### WHAT THE TASK ASKS:
Where a line of the data holds the word "agent", copy that line.

### THE INPUT:

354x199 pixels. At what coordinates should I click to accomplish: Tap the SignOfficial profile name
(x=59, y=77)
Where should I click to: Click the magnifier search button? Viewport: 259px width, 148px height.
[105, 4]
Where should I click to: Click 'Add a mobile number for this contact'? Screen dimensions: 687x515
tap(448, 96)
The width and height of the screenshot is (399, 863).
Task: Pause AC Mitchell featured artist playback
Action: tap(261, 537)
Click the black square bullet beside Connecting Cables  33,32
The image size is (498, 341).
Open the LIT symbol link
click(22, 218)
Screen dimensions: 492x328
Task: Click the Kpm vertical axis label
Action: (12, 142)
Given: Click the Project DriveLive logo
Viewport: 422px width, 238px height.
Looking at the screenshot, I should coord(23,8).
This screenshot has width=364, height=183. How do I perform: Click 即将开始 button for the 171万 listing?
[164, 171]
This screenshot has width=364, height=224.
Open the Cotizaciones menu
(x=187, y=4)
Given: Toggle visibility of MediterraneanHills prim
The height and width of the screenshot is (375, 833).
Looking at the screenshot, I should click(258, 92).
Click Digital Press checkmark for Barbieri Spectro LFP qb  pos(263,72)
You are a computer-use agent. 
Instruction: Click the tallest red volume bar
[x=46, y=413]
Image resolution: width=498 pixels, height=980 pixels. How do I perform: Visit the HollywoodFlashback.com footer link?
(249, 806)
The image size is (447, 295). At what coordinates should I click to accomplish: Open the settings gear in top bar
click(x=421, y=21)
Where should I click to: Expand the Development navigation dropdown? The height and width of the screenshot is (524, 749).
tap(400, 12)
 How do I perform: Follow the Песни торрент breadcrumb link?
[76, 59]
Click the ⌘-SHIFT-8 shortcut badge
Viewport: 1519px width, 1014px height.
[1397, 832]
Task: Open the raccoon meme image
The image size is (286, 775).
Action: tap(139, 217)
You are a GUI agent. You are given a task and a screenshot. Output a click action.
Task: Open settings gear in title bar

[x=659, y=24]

### SOLUTION FOR THIS TASK:
You are a computer-use agent. 
You are a GUI agent. You are given a task and a screenshot. Output a click action.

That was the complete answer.